**RECORD LIST**
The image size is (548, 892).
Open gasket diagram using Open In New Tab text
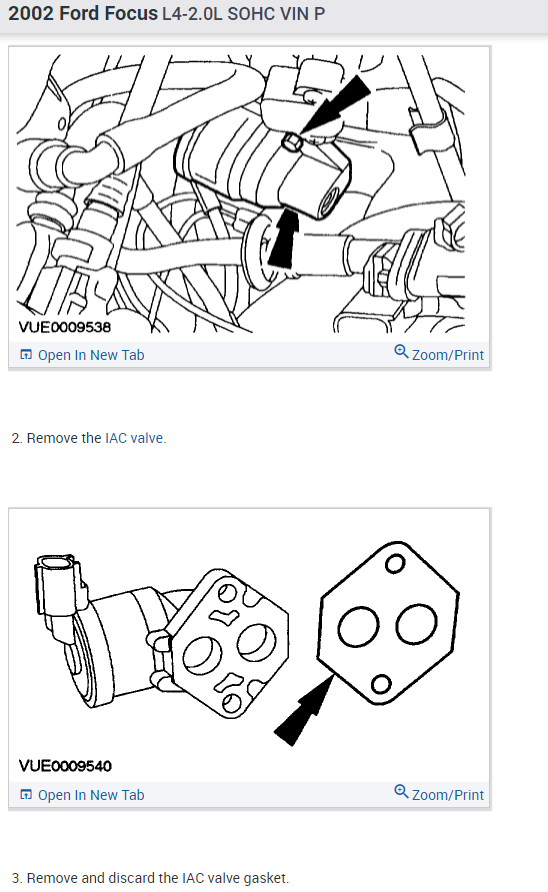click(x=91, y=795)
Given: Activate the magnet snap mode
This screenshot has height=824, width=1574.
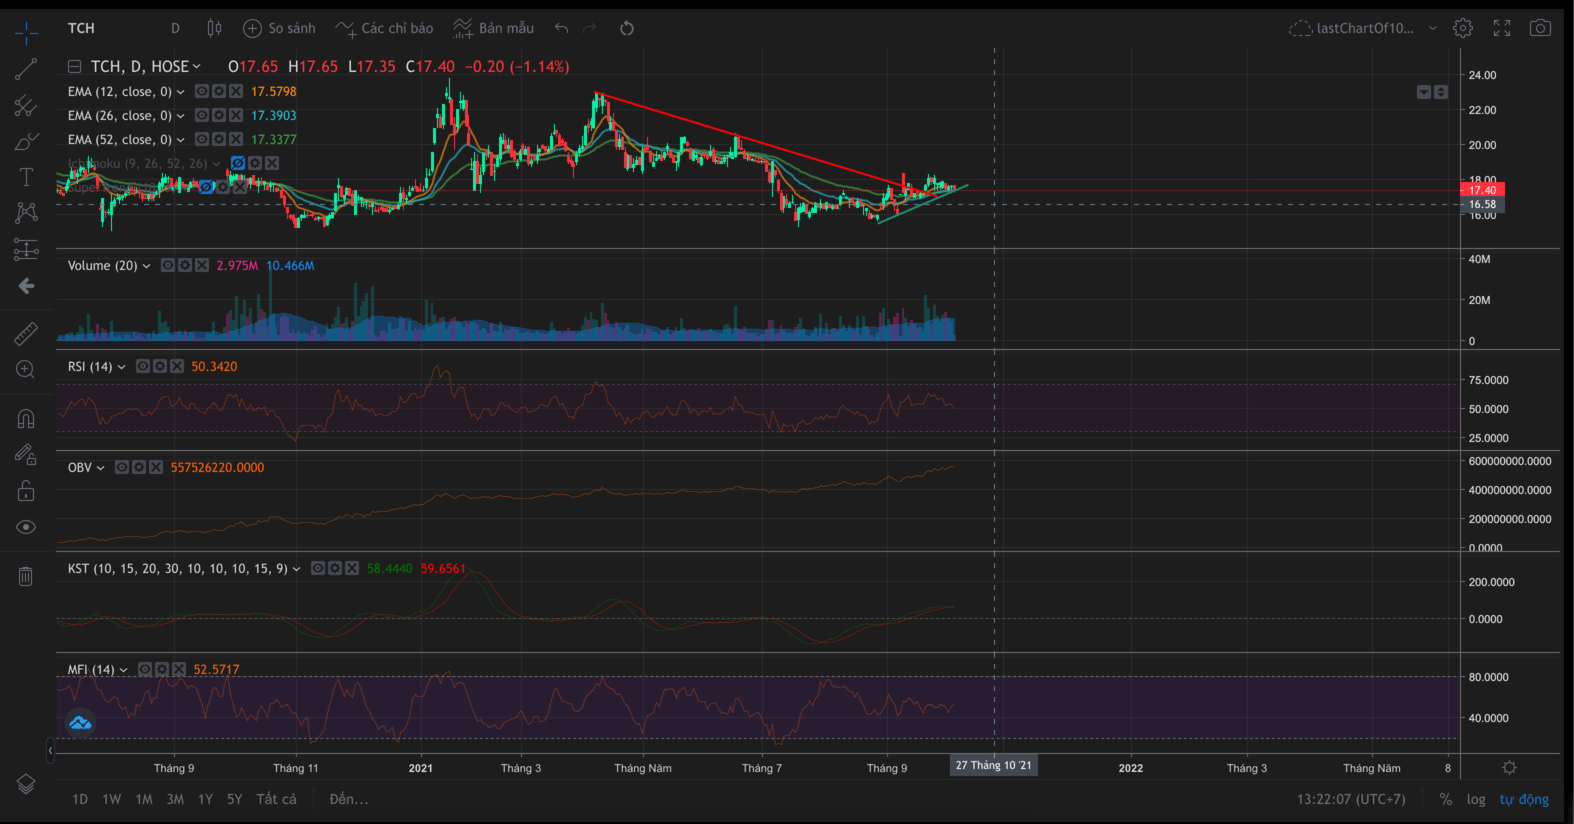Looking at the screenshot, I should tap(26, 418).
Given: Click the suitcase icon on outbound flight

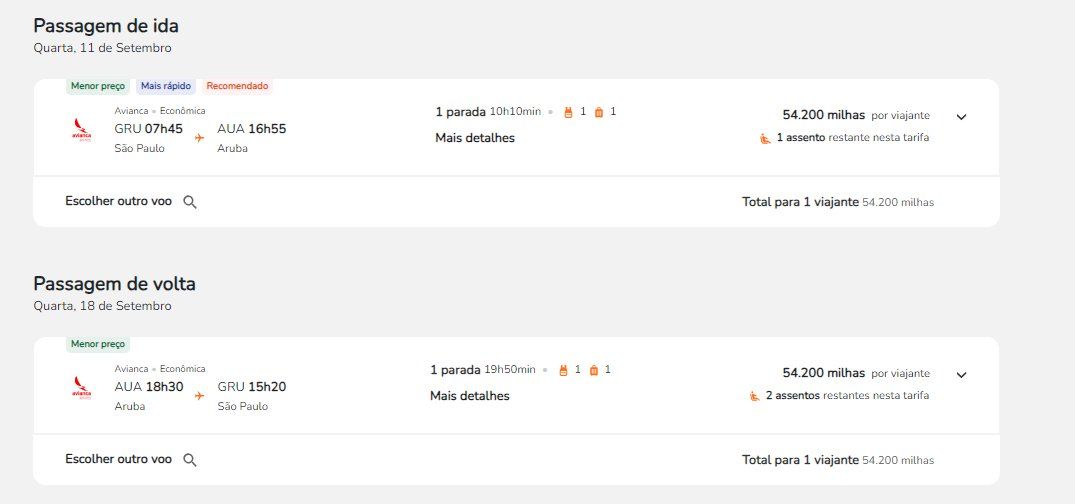Looking at the screenshot, I should [599, 112].
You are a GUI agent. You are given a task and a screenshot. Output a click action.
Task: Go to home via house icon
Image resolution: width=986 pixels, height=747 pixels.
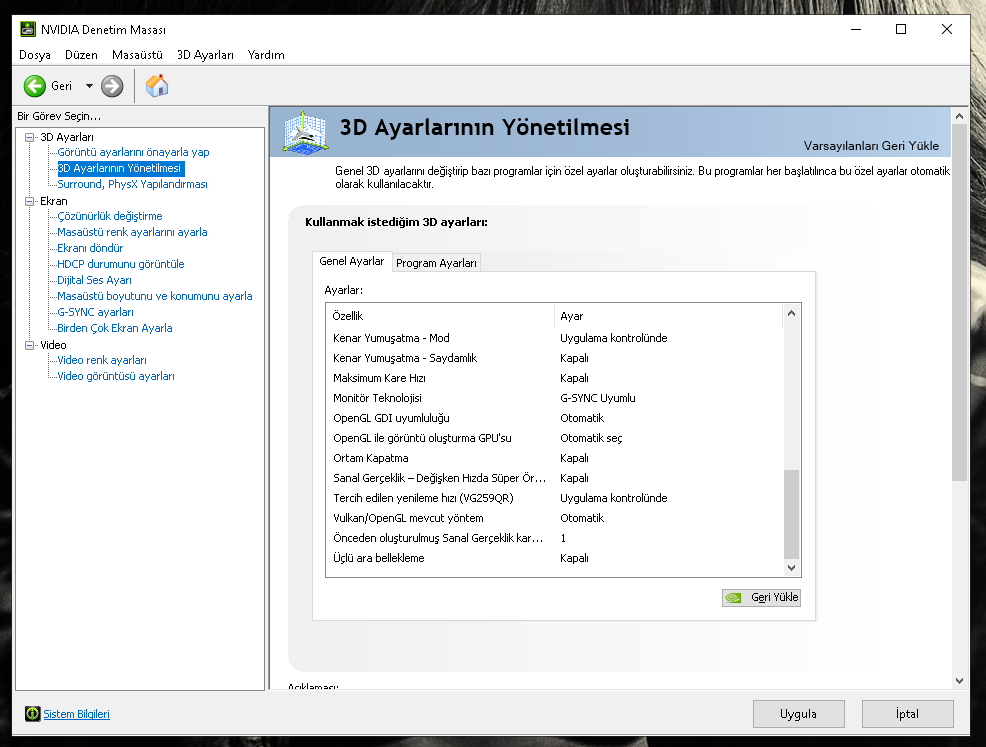pyautogui.click(x=157, y=86)
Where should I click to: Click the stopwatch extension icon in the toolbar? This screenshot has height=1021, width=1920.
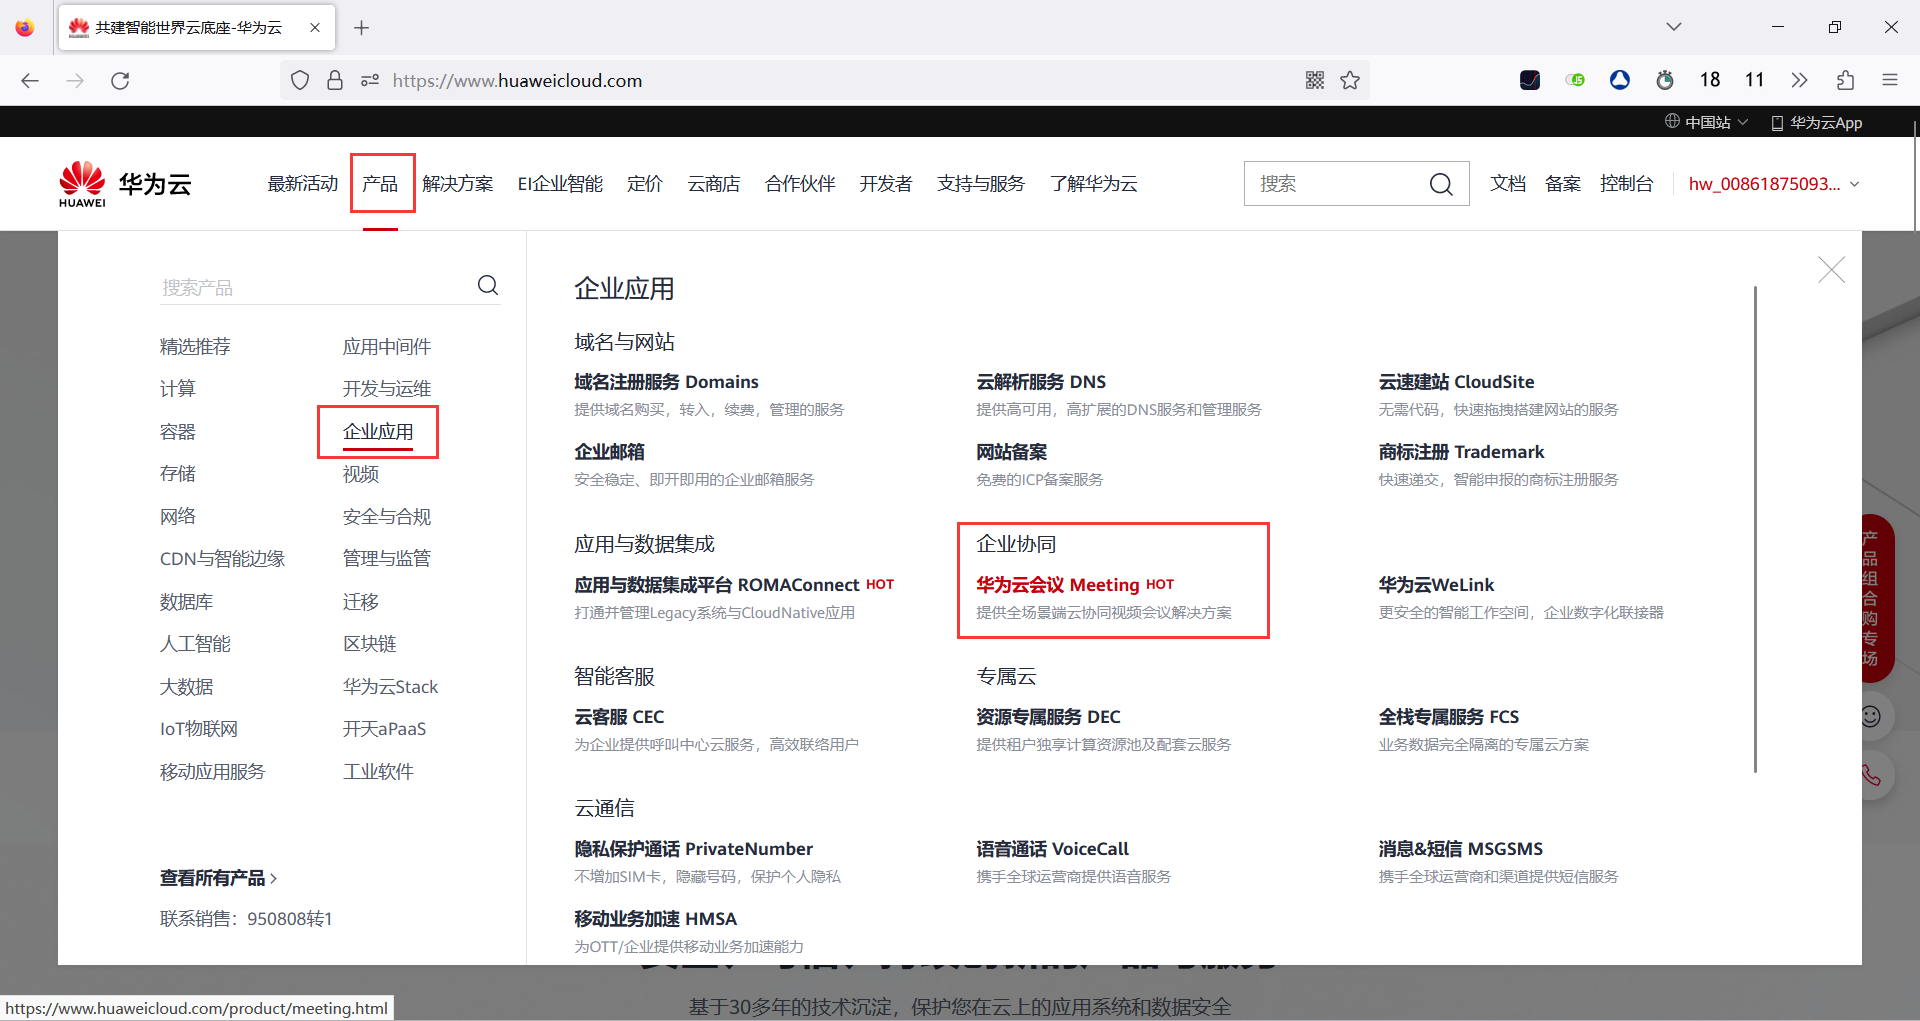(1664, 80)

**EXERCISE OBJECTIVE**
Turn the records above into a numbered list with one line per item, skipping any blank lines and leaving out the pictures.

**FINAL RESULT**
1. The image size is (548, 892).
2. Open gasket diagram using Open In New Tab text
3. click(x=91, y=795)
4. Given: Activate the magnet snap mode
5. This screenshot has height=824, width=1574.
6. Looking at the screenshot, I should tap(26, 418).
7. Given: Click the suitcase icon on outbound flight
8. Looking at the screenshot, I should [599, 112].
9. You are a GUI agent. You are given a task and a screenshot. Output a click action.
10. Task: Go to home via house icon
11. Image resolution: width=986 pixels, height=747 pixels.
12. pyautogui.click(x=157, y=86)
13. Where should I click to: Click the stopwatch extension icon in the toolbar? This screenshot has height=1021, width=1920.
14. (1664, 80)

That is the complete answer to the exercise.